Collected data:
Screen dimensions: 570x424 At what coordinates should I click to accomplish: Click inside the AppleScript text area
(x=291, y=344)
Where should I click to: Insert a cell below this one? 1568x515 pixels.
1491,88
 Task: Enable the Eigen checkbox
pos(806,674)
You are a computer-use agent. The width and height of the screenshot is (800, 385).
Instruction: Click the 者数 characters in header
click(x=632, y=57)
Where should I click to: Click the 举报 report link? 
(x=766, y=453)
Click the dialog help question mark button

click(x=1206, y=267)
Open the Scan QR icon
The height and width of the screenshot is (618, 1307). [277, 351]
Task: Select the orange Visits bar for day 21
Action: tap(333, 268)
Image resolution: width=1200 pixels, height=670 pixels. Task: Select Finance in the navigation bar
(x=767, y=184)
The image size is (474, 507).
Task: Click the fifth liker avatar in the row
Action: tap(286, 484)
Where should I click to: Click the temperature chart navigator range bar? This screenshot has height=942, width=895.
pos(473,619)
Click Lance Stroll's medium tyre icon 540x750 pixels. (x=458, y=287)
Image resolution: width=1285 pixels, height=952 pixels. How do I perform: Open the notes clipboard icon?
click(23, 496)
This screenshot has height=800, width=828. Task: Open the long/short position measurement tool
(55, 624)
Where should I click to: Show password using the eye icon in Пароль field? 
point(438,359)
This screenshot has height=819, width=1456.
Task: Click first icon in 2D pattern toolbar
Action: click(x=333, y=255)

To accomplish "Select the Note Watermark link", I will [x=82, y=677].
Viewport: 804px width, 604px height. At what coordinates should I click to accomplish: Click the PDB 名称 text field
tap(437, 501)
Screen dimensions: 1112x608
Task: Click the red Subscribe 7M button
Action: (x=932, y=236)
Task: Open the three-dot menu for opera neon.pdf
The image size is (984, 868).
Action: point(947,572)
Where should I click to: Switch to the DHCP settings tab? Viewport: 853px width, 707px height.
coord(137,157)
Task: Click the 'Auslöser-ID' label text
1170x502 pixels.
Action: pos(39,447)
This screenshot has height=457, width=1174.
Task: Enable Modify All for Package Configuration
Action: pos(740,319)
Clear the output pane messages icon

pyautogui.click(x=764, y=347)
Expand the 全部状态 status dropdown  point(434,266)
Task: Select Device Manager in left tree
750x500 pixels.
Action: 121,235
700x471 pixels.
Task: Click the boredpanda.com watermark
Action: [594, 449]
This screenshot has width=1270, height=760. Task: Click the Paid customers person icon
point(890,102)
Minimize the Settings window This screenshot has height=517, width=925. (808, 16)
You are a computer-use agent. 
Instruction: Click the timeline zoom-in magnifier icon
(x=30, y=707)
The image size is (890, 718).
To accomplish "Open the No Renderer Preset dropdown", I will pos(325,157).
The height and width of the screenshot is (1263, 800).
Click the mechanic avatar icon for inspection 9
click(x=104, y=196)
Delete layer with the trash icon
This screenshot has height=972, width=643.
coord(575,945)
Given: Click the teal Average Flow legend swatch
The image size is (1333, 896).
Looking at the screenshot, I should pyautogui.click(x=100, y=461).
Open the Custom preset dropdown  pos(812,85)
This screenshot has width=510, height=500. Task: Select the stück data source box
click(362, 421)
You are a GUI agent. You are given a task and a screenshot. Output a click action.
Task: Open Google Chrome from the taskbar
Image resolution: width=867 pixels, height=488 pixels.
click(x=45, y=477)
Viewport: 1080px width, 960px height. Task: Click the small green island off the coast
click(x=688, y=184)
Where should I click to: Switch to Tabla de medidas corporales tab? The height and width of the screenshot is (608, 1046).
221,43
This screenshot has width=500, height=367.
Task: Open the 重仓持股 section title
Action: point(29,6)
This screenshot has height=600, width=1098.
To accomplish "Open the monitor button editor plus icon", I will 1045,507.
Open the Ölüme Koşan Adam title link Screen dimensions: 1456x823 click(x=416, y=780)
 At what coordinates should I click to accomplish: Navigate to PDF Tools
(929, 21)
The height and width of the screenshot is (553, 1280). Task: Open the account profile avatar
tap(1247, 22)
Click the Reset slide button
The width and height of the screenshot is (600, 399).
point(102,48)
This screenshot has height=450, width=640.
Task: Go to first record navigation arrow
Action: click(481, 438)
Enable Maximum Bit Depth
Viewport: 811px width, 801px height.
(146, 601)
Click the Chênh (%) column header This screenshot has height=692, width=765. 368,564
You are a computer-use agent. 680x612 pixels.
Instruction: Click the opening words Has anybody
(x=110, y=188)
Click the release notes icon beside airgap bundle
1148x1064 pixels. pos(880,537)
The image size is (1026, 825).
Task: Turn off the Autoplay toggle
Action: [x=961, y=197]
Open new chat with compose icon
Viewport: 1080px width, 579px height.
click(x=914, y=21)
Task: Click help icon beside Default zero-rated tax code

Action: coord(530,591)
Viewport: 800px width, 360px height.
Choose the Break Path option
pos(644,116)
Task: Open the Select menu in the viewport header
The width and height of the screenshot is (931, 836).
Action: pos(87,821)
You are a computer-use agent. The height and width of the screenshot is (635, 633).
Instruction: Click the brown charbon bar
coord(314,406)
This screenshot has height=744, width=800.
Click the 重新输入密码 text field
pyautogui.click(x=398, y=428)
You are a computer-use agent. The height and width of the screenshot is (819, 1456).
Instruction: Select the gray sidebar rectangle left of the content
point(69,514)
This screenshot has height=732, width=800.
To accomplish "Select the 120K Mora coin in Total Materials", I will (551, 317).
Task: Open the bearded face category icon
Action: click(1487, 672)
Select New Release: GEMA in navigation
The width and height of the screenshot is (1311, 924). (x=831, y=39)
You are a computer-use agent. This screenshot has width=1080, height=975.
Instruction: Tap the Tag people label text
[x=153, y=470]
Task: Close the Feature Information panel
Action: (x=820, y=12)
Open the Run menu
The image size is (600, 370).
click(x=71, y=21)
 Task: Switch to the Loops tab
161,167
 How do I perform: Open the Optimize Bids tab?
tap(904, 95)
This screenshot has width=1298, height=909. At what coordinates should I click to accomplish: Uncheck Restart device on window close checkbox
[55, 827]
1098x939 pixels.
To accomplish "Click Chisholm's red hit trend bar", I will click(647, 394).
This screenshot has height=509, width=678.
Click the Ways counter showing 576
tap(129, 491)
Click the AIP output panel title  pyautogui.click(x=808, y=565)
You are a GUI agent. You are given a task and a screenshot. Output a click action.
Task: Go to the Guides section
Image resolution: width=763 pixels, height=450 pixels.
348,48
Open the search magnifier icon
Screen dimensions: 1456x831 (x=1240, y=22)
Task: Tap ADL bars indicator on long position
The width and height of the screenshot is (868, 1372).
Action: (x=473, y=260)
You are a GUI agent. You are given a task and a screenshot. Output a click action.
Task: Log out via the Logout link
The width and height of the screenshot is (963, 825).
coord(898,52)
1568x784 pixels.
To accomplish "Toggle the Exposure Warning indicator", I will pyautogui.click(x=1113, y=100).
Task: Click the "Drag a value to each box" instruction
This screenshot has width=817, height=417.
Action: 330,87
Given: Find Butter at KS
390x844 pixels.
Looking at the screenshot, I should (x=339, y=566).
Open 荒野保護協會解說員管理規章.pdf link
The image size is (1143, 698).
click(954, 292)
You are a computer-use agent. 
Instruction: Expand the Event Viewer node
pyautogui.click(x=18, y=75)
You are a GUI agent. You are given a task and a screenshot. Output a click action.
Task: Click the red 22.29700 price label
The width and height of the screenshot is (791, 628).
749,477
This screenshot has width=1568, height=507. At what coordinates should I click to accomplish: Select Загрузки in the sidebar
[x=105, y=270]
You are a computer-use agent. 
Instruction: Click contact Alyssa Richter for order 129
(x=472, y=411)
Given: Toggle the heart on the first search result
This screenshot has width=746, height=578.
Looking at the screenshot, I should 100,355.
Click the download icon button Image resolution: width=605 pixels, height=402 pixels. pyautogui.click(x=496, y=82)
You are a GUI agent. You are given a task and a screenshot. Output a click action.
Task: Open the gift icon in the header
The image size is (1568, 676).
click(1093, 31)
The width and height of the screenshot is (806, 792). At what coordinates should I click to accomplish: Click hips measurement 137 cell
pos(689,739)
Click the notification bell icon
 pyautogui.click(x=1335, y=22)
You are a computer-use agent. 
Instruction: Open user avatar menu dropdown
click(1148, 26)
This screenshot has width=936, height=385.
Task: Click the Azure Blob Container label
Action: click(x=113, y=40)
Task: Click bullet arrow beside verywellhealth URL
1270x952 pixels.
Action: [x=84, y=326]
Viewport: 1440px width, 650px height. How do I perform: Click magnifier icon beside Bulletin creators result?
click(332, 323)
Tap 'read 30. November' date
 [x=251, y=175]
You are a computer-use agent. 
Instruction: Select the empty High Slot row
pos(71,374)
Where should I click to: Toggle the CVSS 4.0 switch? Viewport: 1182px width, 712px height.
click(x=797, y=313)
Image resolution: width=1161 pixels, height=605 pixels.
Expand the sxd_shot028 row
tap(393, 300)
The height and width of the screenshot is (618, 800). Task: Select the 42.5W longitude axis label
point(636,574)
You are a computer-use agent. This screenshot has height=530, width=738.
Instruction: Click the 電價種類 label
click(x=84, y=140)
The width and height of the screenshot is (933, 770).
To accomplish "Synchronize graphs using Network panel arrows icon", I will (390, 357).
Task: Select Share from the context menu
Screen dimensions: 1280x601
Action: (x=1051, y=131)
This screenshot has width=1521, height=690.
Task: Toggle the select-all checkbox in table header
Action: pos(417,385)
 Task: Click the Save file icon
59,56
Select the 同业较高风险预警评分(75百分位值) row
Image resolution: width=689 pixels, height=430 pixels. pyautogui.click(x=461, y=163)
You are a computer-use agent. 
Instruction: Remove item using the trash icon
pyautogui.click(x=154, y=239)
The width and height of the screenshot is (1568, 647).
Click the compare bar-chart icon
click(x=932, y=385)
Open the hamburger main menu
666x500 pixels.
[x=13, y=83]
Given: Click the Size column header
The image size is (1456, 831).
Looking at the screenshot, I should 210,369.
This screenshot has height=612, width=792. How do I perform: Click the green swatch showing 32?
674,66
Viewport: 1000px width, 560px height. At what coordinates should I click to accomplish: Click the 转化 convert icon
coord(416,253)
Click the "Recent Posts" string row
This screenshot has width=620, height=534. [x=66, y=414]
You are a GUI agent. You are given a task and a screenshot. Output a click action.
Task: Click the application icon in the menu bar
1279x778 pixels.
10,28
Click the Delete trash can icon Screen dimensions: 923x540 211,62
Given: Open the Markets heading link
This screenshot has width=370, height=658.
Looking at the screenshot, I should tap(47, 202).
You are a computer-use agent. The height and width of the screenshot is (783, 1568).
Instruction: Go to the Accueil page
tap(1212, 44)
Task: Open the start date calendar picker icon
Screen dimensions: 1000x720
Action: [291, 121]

Goal of the exercise → Only one stretch of the data above is needed. Restate it word for word, from the line containing "Given: Find Butter at KS" through the line containing "Given: Toggle the", both ends included.

Answer space →
Given: Find Butter at KS
390x844 pixels.
Looking at the screenshot, I should (x=339, y=566).
Open 荒野保護協會解說員管理規章.pdf link
The image size is (1143, 698).
click(954, 292)
You are a computer-use agent. 
Instruction: Expand the Event Viewer node
pyautogui.click(x=18, y=75)
You are a GUI agent. You are given a task and a screenshot. Output a click action.
Task: Click the red 22.29700 price label
The width and height of the screenshot is (791, 628).
749,477
This screenshot has width=1568, height=507. At what coordinates should I click to accomplish: Select Загрузки in the sidebar
[x=105, y=270]
You are a computer-use agent. 
Instruction: Click contact Alyssa Richter for order 129
(x=472, y=411)
Given: Toggle the heart on the first search result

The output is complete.